Video gambling going mainstream
by bob okon firstname.lastname@example.org February 9, 2013 1:58AM
Owner Daisy Slaboszewski (left) and Bryan Nyssen (right) stand next to video gambling machines in Hot Pan Noodles & Dumplings Thursday, Feb. 7, 2013, at 2302 Essington Rd. in Joliet. | Matthew Grotto~Sun-Times Media
Updated: March 11, 2013 6:27AM
Video gambling is growing, and it will be moving closer to potential customers in Joliet this year.
Gamblers in December wagered $900,000 at video poker machines at seven Joliet bars and restaurants. It’s a number that has been growing since video gambling started in September and more bars have been getting the machines.
And, it’s a number that’s likely to keep growing, not only because more bars will get the machines. A new breed of business is being brought to Joliet to attract people, women in particular, who may not go into casinos or bars to gamble.
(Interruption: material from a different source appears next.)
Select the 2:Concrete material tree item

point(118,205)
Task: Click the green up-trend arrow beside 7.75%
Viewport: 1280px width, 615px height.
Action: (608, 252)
These storefront gambling parlors will have the names Betty’s Bistro, Penny’s Place and Bonny’s with the apparent aim of attracting female customers. All of them will go into shopping centers with supermarkets. They will typically feature sandwich menus and serve beer and wine.
“They’re very upscale sandwich shops,” said Michael Hansen, a Joliet attorney representing a group that plans to open six storefront gambling parlors in Joliet and another in Crest Hill.
Hansen said the Blackhawk Restaurant Group, an Oabrook Terrace-based company created by an Oregon-based group to open video gambling bistros in Illinois, sees a market for the business in the Joliet area “that can really take off.” But the group is opening video gambling bistros in many areas of Illinois and other states that legalize video gambling, Hansen said.
The Joliet City Council last week approved three liquor licenses for the Blackhawk Restaurant Group at storefronts located outside the Wal-Mart Supercenter on Jefferson Street, near the Dominck’s store on Essington Road, and close to the newly opened Tony’s Finer Foods on Route 59.
Two days later, the city held a liquor hearing for Bonny’s, another storefront gambling parlor. Two Chicago businessmen want to open Bonny’s in the North Ridge Plaza, which includes the Ultra Foods store along Larkin Avenue. The Bonny’s license will go to the city council for a vote on March 4.
This new breed of video gambling does have one predecessor in Joliet.
Hot Pan, an Asian restaurant, has two video gambling machines in its storefront location a few doors down from a Dairy Queen. The restaurant is in the same Dominick’s-anchored shopping center where Blackhawk plans to open a Betty’s Bistro.
Unlike Betty’s Bistro, Hot Pan was already in business before video gambling became legal. And, the machines so far serve more as a sideline than the main attraction. The machines arrived in November, said Bryan Nyssen at Hot Pan, and gambling has grown slowly as people become aware that it’s there.
“We’ve had a lot of people come in and just drop $5 while they’re waiting for their carryout,” Nyssen said. Others will play while eating their dinner at the restaurant. Not many come in just to gamble, Nyssen said, but he does not mind if they do.
“We’ve got a few people who come in and don’t even by a drink. That’s OK,” he said.
The restaurant or bar that hosts the machines gets 35 percent of the profit, or gambler’s losses,
“So far, this has not been a substantial contributor to our income,” Nyssen said.
According to Illinois Gaming Board numbers, gamblers wagered $8,214 at Hot Pan in December, the most recent numbers available. Out of that amount, $1,089 was lost on the machines. Thirty percent of those losses were taxed. The remainder was profit split evenly between Hot Pan and the company that operates the machines.
The biggest video gambling location in Joliet now is Izzy’s, a bar on Theodore Street that became a test site for the machines and was one of the first in Illinois to get them.
Gamblers wagered $418,000 at the five machines at Izzy’s in December. The customers won $391,000, leaving $27,000 for profits and taxes.
Owner Alfonso “Izzy” Izquierdo said some new customers have come to his bar for video poker. But mostly, the regulars play the machines.
The extra income from the machines “is important to me,” he said, because it helps pay the bills and get ahead. I can survive without them. But it’s nice to have the extra to get ahead.”
Joliet Mayor Thomas Giarrante, also the city’s liquor commissioner, said many bars in town operate on slim profit margins. So, he has made it a policy not to allow the new bistro-style gambling parlors in the same strip mall where another bar is operating.
The mayor has heard from two other business people interested in opening storefront gambling bistros in Joliet. They have had trouble finding the right location, however.
“You’re right, they are earmarked to women,” Giarrante said. “That’s what I’ve been told by the people who have been in my office.”